● WRITTEN EXERCISE A
Rewrite the Oracle batch-delete question from "AND ROWNUM <= 100000" down to "records to 100k?", changing "100k" to "50k" everywhere it appears.
● WRITTEN EXERCISE B
Continue the thread about deleting Oracle records in batches from where it ends.

● PAGE TEXT
————

Reputation: 139
I'm using Oracle 10g and want to delete approx 5 million records from Persons table (Having total 15 million records) which doesn't have any reference in Order table (Having total 5 million records)
Since deteting 5 million records in one go would cause undo log issues, I've decided to delete in batches of 100k. I'm using the below query:
DELETE FROM Persons p
WHERE City = 'ABC'
AND NOT EXISTS
(SELECT O_Id
FROM Orders o
WHERE p.P_Id = o.P_Id)
AND ROWNUM <= 100000
Now the problem is that this query takes as long to execute for 100k records as it would have taken for 5 million because still full table scans and joins on both tables will happen.
Is there a efficient way to rewrite this query for faster execution? or replace NOT EXISTS clause with better join condition? or use some better way to limit records to 100k?
P.S. This is a one time operation only and I can't use any DDL operations for this, however pl/sql is fine
Upvotes: 5
Views: 43113
Reputation: 21
Solution 1 : The below approach will delete 1000 records at a time and will commit the commit the thousand deleted records .

————

(Records for finding displayed items)

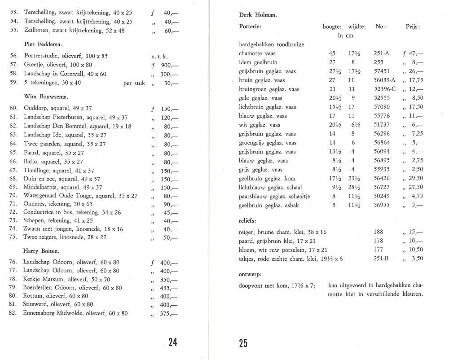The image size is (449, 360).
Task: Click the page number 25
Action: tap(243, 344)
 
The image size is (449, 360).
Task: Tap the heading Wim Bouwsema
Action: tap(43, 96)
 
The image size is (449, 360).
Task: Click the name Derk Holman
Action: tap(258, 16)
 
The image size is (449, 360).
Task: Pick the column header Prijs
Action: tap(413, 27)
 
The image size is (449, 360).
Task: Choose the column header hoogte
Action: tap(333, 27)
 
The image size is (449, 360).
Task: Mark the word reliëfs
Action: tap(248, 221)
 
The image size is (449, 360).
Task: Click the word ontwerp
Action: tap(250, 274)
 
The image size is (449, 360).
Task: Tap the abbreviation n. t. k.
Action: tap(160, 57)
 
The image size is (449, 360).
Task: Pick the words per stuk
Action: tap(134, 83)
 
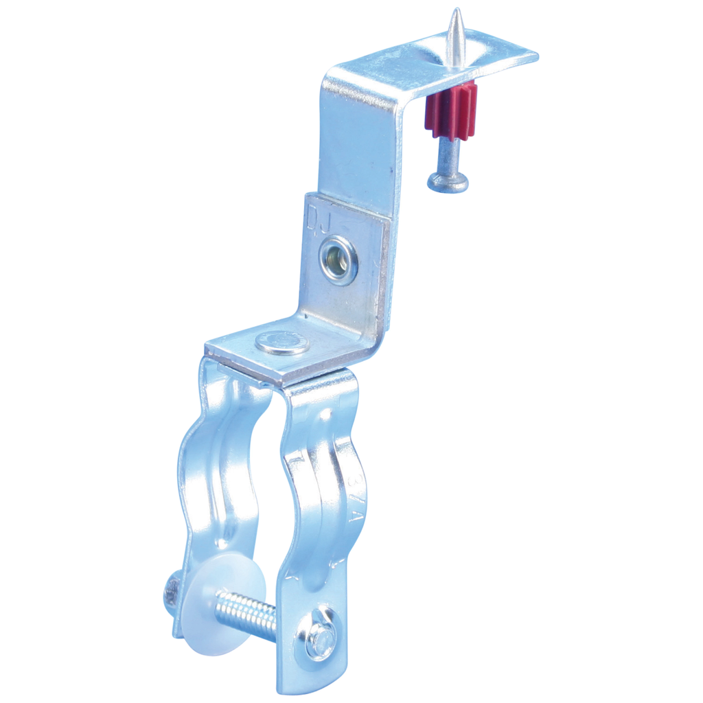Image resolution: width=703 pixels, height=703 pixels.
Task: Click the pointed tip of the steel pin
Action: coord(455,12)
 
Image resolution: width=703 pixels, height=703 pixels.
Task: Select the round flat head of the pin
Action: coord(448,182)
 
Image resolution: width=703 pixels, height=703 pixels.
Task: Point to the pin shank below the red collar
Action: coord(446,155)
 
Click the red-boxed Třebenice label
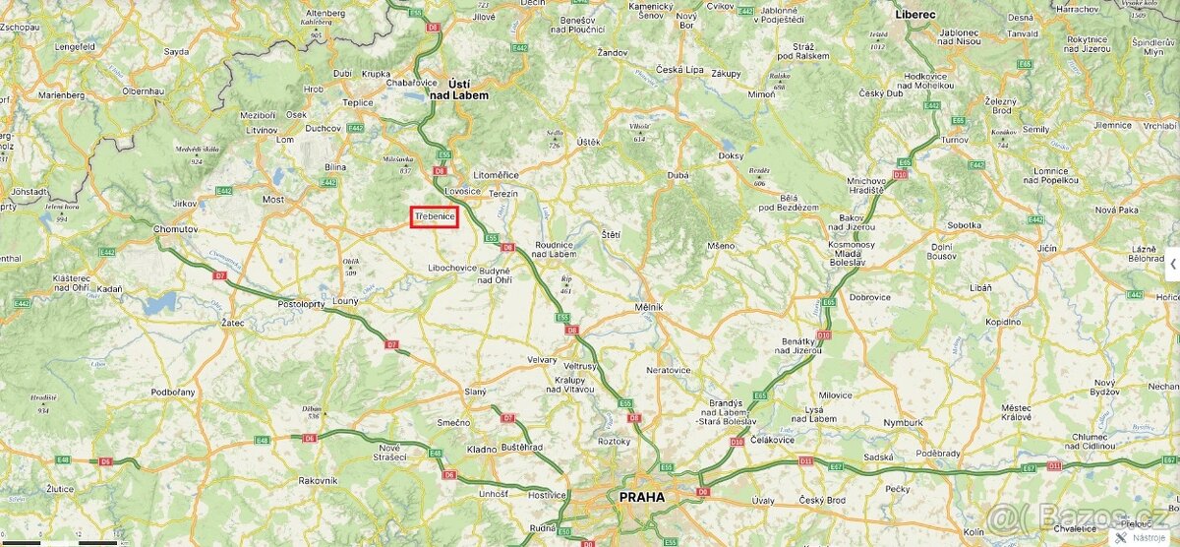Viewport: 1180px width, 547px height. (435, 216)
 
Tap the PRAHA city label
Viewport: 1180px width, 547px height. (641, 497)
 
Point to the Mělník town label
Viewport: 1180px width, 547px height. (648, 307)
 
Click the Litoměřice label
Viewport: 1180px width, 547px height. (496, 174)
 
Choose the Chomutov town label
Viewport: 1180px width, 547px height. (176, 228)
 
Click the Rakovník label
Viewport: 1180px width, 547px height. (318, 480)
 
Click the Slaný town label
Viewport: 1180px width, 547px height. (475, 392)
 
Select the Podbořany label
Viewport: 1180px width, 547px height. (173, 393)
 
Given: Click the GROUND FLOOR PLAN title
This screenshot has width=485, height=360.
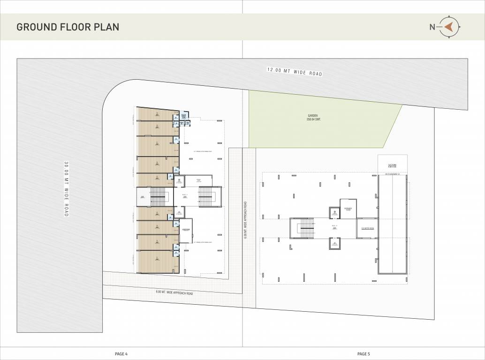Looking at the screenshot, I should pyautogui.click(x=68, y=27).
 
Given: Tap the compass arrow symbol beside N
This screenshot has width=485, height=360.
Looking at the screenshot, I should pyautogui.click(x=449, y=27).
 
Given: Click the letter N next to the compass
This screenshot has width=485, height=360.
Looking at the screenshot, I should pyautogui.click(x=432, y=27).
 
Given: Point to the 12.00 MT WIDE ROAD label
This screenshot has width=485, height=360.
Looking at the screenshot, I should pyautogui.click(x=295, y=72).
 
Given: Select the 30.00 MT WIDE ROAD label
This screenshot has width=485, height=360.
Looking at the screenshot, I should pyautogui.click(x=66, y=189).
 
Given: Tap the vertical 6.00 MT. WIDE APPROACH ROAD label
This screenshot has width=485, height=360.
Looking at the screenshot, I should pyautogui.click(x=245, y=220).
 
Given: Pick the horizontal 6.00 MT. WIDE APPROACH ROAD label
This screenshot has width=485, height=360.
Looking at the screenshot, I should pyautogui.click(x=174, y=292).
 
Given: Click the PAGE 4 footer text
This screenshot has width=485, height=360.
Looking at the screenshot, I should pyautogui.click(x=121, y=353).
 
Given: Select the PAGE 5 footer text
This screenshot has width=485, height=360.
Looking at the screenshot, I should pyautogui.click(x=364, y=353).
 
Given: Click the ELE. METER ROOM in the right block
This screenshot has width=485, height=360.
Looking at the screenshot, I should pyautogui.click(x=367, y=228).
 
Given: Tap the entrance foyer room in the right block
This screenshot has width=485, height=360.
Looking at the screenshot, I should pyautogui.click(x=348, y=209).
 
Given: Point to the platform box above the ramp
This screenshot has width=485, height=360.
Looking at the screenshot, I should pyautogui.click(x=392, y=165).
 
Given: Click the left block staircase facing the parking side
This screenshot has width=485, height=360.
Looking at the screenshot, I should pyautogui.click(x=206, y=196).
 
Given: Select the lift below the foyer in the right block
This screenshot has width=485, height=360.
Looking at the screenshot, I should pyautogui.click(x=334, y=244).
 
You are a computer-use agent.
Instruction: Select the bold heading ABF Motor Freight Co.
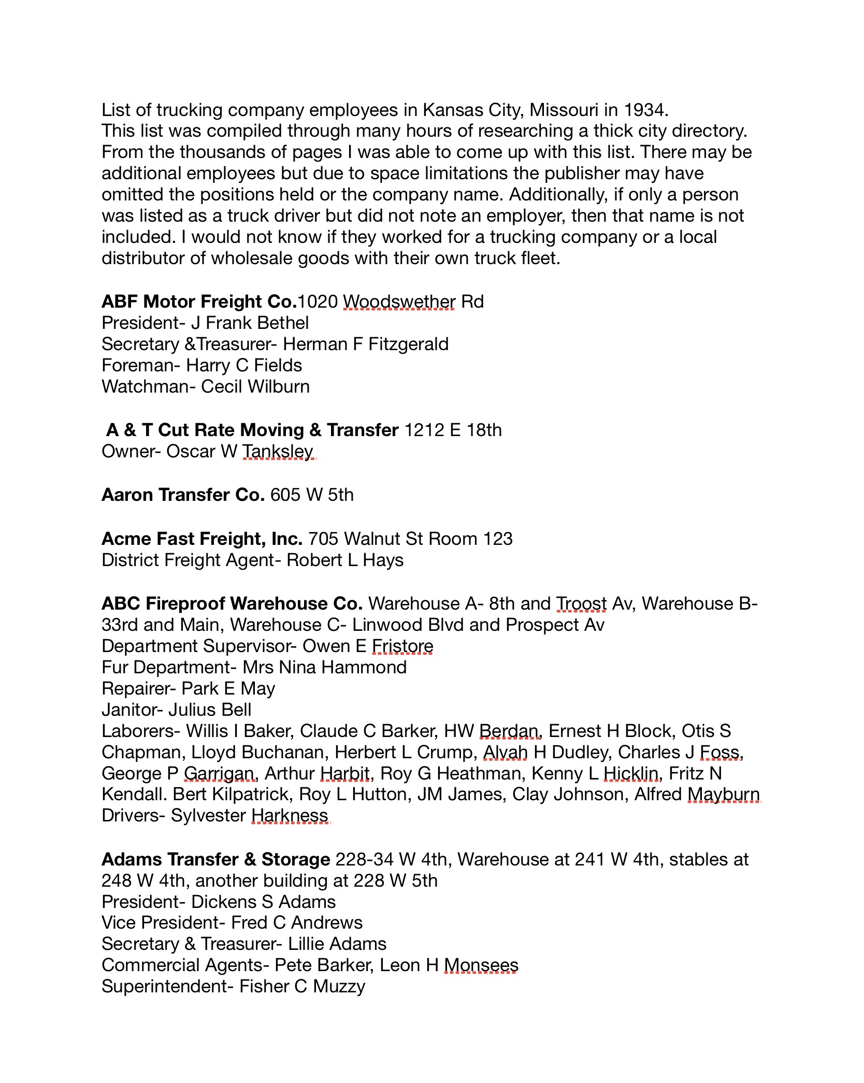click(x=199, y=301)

————

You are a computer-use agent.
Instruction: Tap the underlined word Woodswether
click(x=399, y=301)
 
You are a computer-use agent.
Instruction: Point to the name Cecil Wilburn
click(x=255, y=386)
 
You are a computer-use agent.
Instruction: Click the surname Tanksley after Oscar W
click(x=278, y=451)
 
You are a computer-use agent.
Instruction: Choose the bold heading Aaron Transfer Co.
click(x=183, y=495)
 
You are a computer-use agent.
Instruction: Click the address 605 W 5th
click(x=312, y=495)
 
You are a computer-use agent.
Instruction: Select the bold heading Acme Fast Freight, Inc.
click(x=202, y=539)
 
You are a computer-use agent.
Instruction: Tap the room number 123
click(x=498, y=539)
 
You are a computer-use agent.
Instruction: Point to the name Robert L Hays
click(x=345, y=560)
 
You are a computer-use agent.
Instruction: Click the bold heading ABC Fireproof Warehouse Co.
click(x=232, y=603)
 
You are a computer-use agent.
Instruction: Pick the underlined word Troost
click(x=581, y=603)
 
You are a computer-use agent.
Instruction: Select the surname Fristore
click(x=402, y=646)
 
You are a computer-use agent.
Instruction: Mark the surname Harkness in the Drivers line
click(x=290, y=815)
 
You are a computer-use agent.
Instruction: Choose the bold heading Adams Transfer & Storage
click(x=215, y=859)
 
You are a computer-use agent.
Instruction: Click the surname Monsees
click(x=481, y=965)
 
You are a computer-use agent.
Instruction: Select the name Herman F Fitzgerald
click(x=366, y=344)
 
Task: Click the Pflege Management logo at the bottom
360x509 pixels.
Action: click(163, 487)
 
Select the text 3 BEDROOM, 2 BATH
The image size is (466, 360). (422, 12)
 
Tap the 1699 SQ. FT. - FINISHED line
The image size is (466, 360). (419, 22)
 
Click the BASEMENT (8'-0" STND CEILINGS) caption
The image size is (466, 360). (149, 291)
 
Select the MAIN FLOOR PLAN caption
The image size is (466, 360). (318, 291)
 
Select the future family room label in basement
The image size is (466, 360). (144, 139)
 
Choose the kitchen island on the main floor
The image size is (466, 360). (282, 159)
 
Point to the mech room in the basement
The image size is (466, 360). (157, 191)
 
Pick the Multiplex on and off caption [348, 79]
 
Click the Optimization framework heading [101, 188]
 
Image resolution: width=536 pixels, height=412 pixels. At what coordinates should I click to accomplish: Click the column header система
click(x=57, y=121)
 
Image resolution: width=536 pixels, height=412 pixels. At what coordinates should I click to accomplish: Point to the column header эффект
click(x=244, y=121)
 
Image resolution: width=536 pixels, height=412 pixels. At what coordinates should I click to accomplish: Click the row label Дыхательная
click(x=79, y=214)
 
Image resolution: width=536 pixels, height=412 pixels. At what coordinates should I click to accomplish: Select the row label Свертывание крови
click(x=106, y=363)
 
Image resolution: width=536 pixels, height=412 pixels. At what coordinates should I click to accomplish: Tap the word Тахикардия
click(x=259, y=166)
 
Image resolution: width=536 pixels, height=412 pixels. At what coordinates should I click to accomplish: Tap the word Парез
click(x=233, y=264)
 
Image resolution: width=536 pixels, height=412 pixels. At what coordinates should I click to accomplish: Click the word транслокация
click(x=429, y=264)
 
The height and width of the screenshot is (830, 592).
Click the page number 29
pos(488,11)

————

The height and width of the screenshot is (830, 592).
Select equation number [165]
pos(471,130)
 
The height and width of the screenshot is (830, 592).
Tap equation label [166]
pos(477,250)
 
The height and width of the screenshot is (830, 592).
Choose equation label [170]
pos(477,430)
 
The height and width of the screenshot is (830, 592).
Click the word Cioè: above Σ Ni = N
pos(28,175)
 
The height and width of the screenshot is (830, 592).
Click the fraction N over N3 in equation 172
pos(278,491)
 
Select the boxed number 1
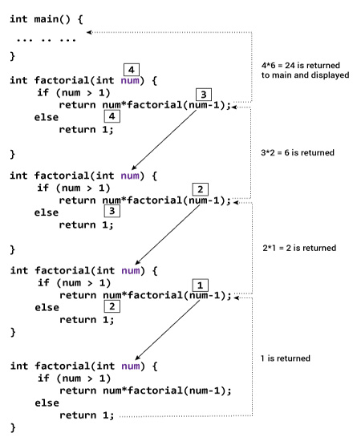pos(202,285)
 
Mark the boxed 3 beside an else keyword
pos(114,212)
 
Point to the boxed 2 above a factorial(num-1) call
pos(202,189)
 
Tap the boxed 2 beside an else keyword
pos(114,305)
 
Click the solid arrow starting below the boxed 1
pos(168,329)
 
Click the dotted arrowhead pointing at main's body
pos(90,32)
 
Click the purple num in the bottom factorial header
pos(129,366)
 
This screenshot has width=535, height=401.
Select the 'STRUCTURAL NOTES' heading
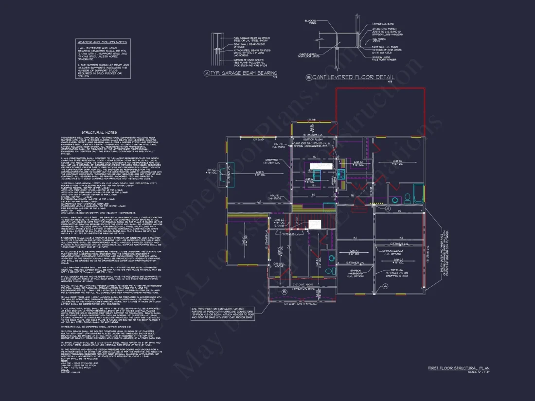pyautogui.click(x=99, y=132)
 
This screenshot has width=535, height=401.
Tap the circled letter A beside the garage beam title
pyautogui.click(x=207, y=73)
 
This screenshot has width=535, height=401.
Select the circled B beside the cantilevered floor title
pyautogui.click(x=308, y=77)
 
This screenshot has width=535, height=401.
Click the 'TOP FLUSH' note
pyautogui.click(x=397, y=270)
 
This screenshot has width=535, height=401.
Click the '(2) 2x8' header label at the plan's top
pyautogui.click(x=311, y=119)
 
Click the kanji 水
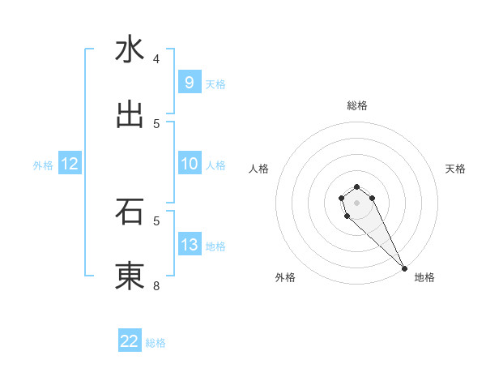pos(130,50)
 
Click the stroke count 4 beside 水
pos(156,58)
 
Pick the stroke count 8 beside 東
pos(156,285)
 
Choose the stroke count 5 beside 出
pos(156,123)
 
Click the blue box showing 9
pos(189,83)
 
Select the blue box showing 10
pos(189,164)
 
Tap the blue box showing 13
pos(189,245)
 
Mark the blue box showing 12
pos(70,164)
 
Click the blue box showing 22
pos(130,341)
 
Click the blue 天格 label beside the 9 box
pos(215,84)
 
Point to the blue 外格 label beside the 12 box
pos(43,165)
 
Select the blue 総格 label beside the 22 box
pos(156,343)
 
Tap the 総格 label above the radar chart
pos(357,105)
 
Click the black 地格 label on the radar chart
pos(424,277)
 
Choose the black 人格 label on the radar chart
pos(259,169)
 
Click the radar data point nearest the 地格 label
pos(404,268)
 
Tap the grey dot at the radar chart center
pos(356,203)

————

● OUTPUT A
AND ROWNUM <= 100000
Now the problem is that this query takes as long to execute for 50k records as it would have taken for 5 million because still full table scans and joins on both tables will happen.
Is there a efficient way to rewrite this query for faster execution? or replace NOT EXISTS clause with better join condition? or use some better way to limit records to 50k?

● OUTPUT B
--This collection will hold 1000 no of ids to be deleted
CREATE OR REPLACE ARRAYNAMETYPE IS VARARRAY(1000) OF NUMBER;
DECLARE
arrayNameType ARRAYNAMETYPE ;
recordsToBeDeleted NUMBER;
noOfRecordsDeleted NUMBER;
countDeleted NUMBER;
CURSOR CURSOR1
IS
SELECT ID_COLUMN FROM TABLE with conditions;
BEGIN
noOfRecordsDeleted :=0;
countDeleted :=0;
--Taking the count of the total no of records that is planned to delete
SELECT COUNT(*) INTO recordsToBeDeleted from table_name with where condition
open CURSOR1;
LOOP
FETCH CURSOR1 BULK COLLECT INTO arrayNameType LIMIT 1000;
EXIT WHEN arrayNameType.count=0;
delete from table where id in (select * from table (arrayNameType));
countDeleted:=SQL%ROWCOUNT;
noOfRecordsDeleted:= countDeleted+noOfRecordsDeleted
commit;
END LOOP;
CLOSE CURSOR1;
end;
Solution 2 : if 70% or above data has to be deleted then the below approach can be considered
1)Create a temp table and copy the data into this temp table which is not to be deleted 2)truncate the original table 3)insert the records from the temp table into the original table 4)drop the temp table. 5)indexes needs to be taken care of
Upvotes: 0
Reputation: 624
From my experience, the fastest way to delete lot of rows is :
solution 1 (recommended by Tom Kyte)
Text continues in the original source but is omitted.